The network was the star of the data center this year as hype around software-defined networking hit the mainstream tech press and consciousness of IT professionals. There were company fundings, massive acquisitions and a glut of company launches. So while a lot of ink has been spilled this year, the changes in networking this year have led to more confusion than coherency about what software defined networking is and what its promise is for the industry.

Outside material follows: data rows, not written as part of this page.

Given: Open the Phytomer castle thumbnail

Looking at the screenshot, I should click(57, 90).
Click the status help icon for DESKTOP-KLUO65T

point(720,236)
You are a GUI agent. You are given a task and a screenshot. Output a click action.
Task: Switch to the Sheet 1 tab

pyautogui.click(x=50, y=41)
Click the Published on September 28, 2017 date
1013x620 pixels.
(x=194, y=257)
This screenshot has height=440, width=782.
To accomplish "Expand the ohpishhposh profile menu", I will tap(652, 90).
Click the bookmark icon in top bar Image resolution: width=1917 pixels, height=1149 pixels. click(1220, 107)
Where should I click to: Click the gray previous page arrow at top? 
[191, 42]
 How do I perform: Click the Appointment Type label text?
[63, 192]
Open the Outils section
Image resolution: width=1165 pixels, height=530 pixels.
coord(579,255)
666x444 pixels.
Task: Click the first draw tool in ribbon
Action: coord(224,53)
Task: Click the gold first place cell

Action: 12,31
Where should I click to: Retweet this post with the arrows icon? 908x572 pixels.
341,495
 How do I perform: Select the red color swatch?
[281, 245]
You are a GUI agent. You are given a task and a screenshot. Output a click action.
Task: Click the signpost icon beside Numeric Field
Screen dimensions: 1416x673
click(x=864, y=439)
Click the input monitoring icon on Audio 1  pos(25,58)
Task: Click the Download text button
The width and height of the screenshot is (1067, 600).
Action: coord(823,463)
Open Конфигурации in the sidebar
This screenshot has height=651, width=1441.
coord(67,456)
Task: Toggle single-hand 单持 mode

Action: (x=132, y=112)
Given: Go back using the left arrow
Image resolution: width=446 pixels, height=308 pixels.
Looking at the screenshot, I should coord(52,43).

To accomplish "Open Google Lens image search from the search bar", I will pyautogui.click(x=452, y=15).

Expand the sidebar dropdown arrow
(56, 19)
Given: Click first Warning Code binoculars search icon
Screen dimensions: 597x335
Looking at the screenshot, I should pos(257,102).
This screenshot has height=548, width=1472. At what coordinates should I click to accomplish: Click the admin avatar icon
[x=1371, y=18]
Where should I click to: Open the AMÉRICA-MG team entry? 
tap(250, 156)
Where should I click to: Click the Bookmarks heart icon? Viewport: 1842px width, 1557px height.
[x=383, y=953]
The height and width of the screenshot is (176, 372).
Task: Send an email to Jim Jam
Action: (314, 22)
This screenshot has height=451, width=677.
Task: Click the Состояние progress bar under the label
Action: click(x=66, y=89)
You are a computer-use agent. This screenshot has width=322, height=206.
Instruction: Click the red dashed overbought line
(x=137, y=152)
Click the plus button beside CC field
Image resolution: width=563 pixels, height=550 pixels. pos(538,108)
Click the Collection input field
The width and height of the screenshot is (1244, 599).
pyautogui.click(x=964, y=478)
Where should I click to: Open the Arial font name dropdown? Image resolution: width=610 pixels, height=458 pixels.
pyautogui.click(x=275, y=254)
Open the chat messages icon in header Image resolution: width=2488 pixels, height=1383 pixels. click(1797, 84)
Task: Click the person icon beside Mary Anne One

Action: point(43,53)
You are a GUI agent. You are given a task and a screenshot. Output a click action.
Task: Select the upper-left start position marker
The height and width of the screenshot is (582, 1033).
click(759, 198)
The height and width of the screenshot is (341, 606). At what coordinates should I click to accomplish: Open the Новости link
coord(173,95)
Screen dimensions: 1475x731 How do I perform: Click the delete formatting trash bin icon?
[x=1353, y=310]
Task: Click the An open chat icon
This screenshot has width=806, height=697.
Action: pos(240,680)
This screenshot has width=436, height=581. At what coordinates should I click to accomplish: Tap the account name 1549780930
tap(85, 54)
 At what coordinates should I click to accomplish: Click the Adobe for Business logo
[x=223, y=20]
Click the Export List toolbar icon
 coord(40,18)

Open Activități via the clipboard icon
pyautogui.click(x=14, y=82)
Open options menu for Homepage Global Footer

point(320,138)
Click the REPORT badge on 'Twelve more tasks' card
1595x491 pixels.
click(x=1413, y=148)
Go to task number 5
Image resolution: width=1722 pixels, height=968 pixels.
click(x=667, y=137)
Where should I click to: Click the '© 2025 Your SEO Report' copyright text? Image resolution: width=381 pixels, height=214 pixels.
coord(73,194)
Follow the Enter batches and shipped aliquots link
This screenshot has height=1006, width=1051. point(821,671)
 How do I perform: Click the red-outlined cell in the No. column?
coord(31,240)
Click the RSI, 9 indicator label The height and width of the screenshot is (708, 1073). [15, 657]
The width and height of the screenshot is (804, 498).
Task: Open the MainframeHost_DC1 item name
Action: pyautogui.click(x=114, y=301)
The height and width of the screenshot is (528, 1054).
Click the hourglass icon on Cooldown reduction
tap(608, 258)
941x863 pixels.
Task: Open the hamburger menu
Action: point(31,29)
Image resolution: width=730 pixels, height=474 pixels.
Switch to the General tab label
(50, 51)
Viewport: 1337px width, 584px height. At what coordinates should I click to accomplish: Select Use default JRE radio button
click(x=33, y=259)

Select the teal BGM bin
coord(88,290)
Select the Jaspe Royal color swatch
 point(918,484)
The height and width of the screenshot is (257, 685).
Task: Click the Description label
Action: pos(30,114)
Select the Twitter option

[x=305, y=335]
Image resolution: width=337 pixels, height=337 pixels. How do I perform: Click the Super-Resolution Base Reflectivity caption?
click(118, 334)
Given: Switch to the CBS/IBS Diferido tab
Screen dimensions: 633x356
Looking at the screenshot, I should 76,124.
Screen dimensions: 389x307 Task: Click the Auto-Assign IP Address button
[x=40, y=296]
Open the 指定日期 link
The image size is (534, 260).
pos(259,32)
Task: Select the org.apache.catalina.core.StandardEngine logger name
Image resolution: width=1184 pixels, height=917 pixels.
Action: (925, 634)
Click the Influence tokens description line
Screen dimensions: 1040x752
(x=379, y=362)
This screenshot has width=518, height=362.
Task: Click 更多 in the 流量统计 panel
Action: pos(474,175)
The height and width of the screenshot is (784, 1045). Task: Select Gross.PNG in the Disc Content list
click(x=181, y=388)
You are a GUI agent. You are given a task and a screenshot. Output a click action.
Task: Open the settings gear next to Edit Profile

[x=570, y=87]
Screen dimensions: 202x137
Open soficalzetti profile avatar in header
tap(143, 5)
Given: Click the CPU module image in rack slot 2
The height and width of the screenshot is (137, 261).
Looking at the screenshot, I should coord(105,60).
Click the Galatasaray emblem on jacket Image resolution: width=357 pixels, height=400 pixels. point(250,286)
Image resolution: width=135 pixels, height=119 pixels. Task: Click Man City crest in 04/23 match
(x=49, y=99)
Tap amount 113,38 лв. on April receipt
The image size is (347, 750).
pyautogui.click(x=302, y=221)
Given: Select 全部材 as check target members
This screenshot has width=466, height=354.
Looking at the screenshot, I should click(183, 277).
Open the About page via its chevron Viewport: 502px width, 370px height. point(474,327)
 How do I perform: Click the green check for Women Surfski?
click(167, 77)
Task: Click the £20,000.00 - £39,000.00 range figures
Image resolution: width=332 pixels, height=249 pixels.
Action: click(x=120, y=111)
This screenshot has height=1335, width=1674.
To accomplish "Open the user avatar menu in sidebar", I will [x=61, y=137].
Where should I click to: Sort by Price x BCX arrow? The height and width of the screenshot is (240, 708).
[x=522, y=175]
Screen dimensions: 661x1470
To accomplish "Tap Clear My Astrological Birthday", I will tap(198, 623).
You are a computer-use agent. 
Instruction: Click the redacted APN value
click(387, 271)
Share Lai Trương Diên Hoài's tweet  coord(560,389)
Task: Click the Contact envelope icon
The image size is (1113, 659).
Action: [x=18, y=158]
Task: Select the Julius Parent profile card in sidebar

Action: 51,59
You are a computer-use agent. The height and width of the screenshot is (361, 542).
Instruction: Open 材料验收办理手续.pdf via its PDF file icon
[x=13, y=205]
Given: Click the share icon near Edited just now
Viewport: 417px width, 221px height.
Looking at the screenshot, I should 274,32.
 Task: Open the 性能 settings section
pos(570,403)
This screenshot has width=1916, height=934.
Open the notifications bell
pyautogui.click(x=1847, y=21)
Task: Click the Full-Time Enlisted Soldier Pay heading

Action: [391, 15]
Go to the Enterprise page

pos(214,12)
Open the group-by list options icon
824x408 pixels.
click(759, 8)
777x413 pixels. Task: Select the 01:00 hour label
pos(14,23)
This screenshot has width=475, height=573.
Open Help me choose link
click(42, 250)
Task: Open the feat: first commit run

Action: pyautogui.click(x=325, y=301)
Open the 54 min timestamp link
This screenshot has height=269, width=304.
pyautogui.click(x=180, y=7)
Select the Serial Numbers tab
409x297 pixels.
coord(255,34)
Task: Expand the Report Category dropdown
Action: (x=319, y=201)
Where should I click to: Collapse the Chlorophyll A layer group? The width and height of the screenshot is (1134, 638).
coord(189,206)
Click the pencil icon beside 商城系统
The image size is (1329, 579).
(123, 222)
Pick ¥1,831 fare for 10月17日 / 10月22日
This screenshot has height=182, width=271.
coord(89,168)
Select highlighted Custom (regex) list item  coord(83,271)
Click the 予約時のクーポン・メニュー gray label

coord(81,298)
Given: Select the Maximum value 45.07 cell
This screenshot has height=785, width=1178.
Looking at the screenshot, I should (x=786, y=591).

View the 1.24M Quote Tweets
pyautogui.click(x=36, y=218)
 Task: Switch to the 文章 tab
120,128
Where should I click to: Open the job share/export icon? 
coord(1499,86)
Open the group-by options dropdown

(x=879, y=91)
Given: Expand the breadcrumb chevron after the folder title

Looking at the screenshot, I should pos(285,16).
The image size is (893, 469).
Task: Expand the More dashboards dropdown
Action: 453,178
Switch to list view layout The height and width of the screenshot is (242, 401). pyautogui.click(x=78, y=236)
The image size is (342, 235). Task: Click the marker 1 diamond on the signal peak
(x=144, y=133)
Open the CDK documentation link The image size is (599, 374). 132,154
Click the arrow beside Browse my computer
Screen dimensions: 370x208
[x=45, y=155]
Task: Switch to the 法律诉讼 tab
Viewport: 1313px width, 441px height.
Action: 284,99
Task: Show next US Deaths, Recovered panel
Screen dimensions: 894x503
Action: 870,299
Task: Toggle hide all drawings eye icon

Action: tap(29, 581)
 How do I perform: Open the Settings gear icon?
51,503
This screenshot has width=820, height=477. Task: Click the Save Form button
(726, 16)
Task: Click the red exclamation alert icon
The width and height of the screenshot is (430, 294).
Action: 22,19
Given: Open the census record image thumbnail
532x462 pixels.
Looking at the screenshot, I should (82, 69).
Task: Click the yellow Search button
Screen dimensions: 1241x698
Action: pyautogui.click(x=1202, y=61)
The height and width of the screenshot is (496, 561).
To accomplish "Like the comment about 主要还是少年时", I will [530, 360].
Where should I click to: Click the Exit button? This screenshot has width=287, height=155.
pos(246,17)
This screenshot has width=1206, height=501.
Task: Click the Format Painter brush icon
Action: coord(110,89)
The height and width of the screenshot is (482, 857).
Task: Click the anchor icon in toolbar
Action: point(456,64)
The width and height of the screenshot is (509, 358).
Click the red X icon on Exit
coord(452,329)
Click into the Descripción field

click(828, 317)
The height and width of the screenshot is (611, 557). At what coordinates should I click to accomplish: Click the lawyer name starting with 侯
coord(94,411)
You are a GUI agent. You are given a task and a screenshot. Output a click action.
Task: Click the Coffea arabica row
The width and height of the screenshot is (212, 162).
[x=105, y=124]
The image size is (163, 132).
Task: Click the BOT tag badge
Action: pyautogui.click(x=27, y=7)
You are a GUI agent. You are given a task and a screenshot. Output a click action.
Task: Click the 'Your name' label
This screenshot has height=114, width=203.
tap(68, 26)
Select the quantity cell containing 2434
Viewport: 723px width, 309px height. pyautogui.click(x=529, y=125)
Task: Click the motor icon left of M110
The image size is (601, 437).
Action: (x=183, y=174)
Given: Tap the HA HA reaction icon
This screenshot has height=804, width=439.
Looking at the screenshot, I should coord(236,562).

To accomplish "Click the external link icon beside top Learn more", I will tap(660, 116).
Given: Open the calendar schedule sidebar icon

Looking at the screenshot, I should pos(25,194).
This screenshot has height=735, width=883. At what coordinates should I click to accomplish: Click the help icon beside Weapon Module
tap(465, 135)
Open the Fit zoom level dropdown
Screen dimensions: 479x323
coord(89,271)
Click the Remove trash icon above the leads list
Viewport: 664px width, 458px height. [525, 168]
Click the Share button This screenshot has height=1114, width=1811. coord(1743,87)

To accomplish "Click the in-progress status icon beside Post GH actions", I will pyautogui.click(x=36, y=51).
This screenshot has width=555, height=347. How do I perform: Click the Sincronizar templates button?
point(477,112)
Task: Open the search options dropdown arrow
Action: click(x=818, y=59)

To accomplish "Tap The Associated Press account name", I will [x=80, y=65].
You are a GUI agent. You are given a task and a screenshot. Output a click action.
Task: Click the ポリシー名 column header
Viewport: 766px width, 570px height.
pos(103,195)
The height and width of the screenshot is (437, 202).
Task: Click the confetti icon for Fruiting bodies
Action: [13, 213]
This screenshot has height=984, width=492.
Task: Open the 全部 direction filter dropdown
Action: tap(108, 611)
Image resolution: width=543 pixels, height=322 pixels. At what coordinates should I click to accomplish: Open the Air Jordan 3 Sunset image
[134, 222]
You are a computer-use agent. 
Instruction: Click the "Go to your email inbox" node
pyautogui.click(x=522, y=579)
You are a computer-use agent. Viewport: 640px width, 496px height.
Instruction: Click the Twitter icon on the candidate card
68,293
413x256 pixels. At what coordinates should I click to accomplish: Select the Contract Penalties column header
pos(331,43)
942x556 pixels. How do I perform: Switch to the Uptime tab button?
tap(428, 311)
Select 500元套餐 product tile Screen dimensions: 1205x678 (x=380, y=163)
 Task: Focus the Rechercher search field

After two years of trying to figure out what OpenFlow was and how it might change networking for the better, 2012 was when the promise of OpenFlow morphed into software-defined networking, which was later co-opted into network virtualization. Things are still heating up, but let’s look at where we’ve been.OpenFlow, a protocol that came out of Stanford as part of the Clean Slate project, is pretty simple. The idea is to separate the control plane from the data plane in a networking box. Thus, the same box no longer has to choose the right route for a network request as well as actually send the packet along the route it chose. In practice, this has the potential to commodify the router, but in reality what happened has been the rise of software-defined networking, or SDN. So while Google built hardware and software based on the Open Flow protocol to help optimize the traffic flows for its inter-data-center traffic, most other companies looking at OpenFlow quickly fell in line with the concepts of building a programmable network that virtualized the underlying hardware.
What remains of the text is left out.